Kuehnert had a checkered career before his selection. In 1972, he became the general manager of the Japanese-owned Lodi Orions in the California League. The next year he returned to Japan and worked as director of sales and promotions of the Taiheiyo Club Lions, the forerunners of the Pacific League’s Seibu Lions. In 1990, he served as president and minority owner of the Double-A Birmingham Barons, a farm team of the Chicago White Sox.
In addition to running a sports management and consulting company, he also has worked as a sports commentator and wrote a sports column for The Japan Times. Kuehnert had served as the Japan representative of such former major league players as Don Buford and Frank Howard. In a different ill-fated enterprise, he operated a chain of sports bars in Japan that went bankrupt.
“Things can be done amazingly fast if people are willing to work overtime,” said Kuehnert. “We may have to be prepared for 100 losses but we’ll have a great ballpark that will be more fun than any other ballpark in Japan.”
Meanwhile, Kuehnert’s boss, Hiroshi Mikitani, had big plans to reform Japanese baseball if his proposal was accepted. ”If we have new blood with innovative ideas, we will be able to turn around the Japanese baseball industry,” said Mikitani at the
Foreign Correspondents’ Club of Japan. One of his proposed changes was providing transparency to salary negotiations. ”We need to disclose financial information to the public and players. Let the players understand the financial condition of the team. This helps them understand what is reasonable compensation,” Mikitani said.
The Sendai fans said in a survey that they wanted Livedoor instead of Rakuten to run the new franchise there, though Rakuten was thought to have more business stability. In fact, that’s why they were ultimately selected. A new team will incur losses early on, and Rakuten had the edge in in pretax profit as well as total assets and sales. The new team became known as the Tohoku Rakuten Golden Eagles, or the Rakuten Eagles for short.
In fact, Rakuten hit the jackpot in more ways than one. Collegiate pitcher Yasuhiro Ichiba, who took money from under the table in a scandal that brought down officials from three teams, including the Yomiuri Giants, accepted their offer to acquire him in a pre-draft arrangement. (The strike may have been resolved, but the drafting system in Japanese baseball stayed the same.)
Finally, the last glaring problem with Japanese baseball ownership was rectified when the league approved the purchase of the Fukuoka Daiei Hawks by Softbank Corp., an Internet service provider headed by President Masayoshi Son, an ethnic Korean.
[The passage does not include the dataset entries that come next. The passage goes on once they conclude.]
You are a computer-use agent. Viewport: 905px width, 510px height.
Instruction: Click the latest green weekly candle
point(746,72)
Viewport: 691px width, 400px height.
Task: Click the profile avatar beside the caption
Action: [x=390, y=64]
Unlike the troubled Kintetsu Buffaloes, who could not draw a million fans, the Hawks drew three million and were recent winners of the Japan Series. “My task is to make a team loved by a huge number of fans into a more decent one,” Son said at a press conference in Fukuoka.

Son, at right in the photo with manager and Japanese home run champ Sadaharu Oh on the left, has ambitious ideas for changing the baseball business, including Internet broadcasting, the use of electronic tickets, and a radio local area network system for fan services.
Thus, four months after the crisis began, the hidebound element of Japanese baseball was gone in disgrace, the Kintetsu Buffaloes had merged with another team, bailing out the troubled ownership, another financially troubled owner had found a purchaser with deep pockets, and a new team was created with a young, ambitious owner.
In an unprecedented challenge to the ruling powers of the sport, the fans and the players took on the owners and won.
Team ownership was relinquished by old-fashioned, old-line businesses with no ideas how to get Japanese baseball out of its downward spiral and placed in the hands of bright, young, energetic entrepreneurs from the Internet industry brimming with new ideas for the sport.
At the end of the year, what had seemed to be a dismal future for Japanese baseball looked unexpectedly bright.